-- Assignment --
Leave out the pictures, and print exactly the lines from the one holding "Click the Cancel button" through the last line of the material.

■ ■ ■ ■ ■ ■ ■

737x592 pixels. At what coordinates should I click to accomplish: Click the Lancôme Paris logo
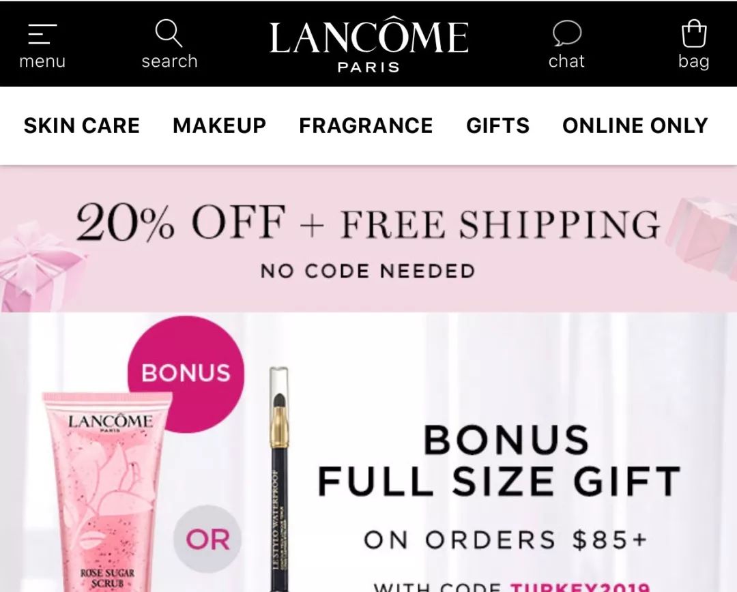tap(369, 44)
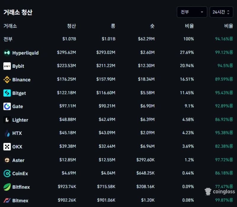The image size is (237, 207).
Task: Click the Hyperliquid exchange logo icon
Action: pyautogui.click(x=7, y=53)
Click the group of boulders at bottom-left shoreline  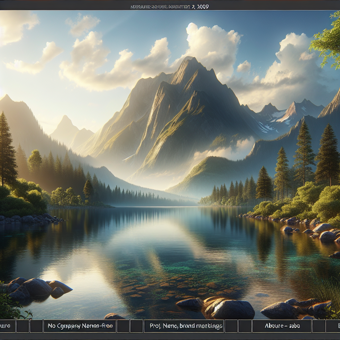click(x=37, y=287)
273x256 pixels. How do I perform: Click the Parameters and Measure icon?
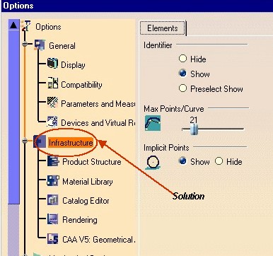click(x=52, y=103)
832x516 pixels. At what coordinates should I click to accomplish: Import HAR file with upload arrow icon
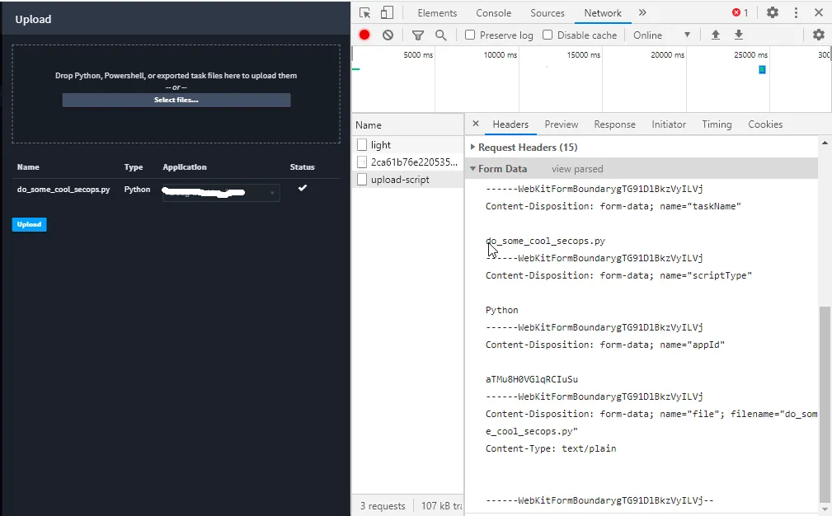coord(715,35)
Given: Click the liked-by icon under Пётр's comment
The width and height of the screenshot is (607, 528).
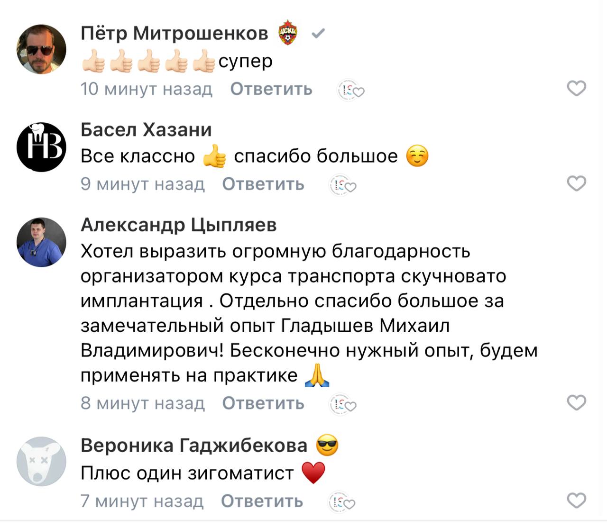Looking at the screenshot, I should click(350, 90).
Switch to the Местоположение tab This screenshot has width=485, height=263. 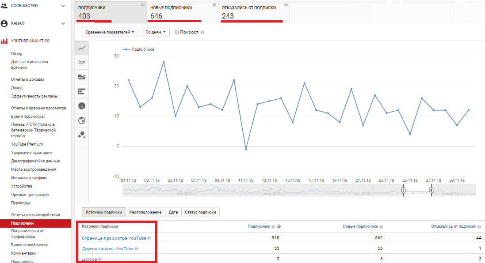coord(145,212)
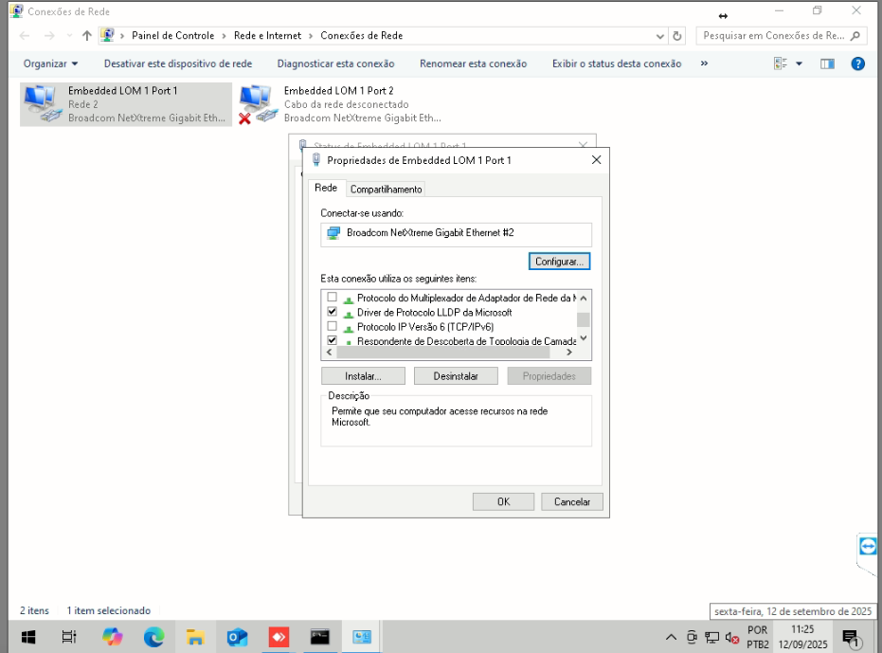
Task: Open File Explorer from the taskbar
Action: tap(195, 637)
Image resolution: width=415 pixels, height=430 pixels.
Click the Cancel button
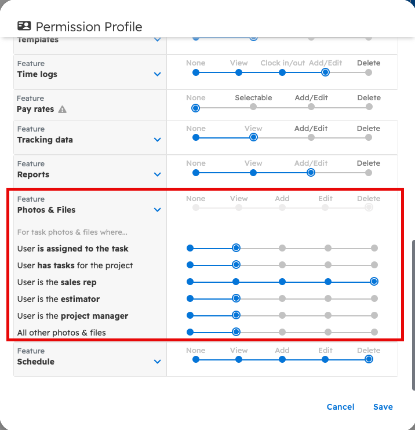click(x=340, y=407)
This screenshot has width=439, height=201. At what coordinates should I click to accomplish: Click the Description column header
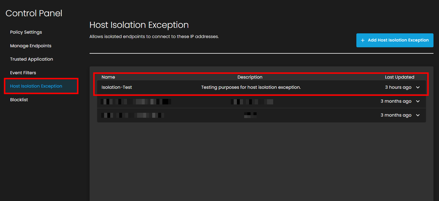click(250, 77)
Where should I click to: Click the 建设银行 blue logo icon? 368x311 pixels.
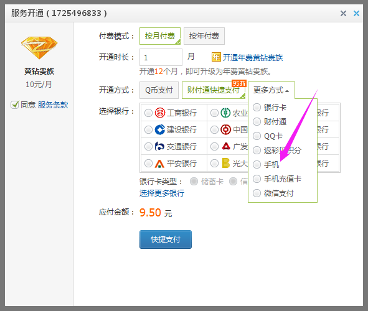tap(160, 129)
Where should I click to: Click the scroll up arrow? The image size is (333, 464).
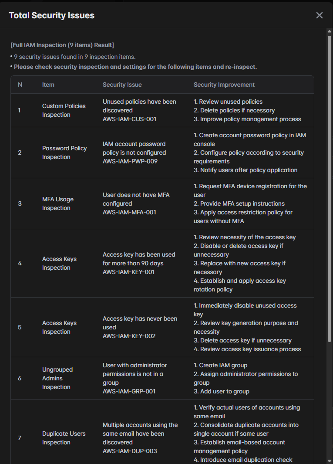(x=330, y=32)
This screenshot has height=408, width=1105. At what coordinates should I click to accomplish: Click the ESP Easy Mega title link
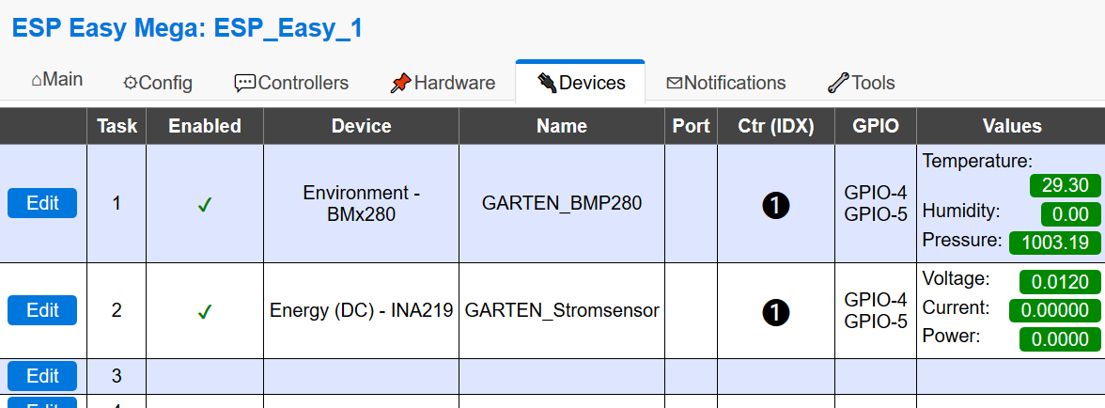pos(187,28)
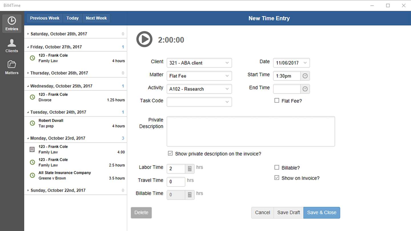Enable the Flat Fee checkbox
Image resolution: width=411 pixels, height=231 pixels.
277,100
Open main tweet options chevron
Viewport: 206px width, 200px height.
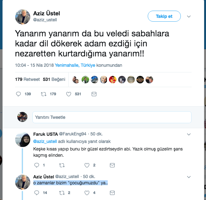189,16
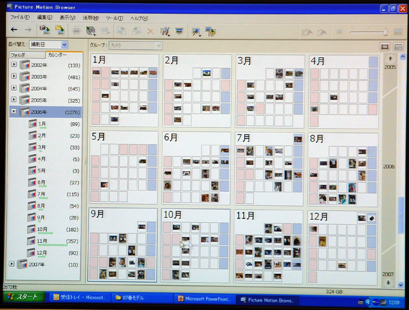
Task: Click the printer icon in the toolbar
Action: 76,31
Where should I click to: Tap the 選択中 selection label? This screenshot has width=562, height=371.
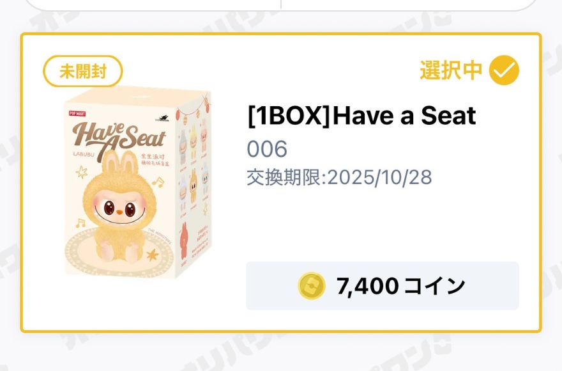click(451, 70)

■ ■ ■ ■ ■ ■ ■

-- Written solution --
Click the Cancel button
click(x=340, y=407)
This screenshot has width=439, height=201. At what coordinates should I click to accomplish: Click the Description column header
click(250, 77)
Where should I click to: Click the 建设银行 blue logo icon? 368x311 pixels.
tap(160, 129)
Where should I click to: Click the scroll up arrow? The image size is (333, 464).
(x=330, y=32)
This screenshot has height=408, width=1105. At what coordinates should I click to accomplish: Click the ESP Easy Mega title link
pos(187,28)
Enable the Flat Fee checkbox
Image resolution: width=411 pixels, height=231 pixels.
277,100
Open main tweet options chevron
Viewport: 206px width, 200px height.
189,16
Task: Click the printer icon in the toolbar
Action: 76,31
Where should I click to: Tap the 選択中 selection label? This screenshot has width=562, height=371.
click(451, 70)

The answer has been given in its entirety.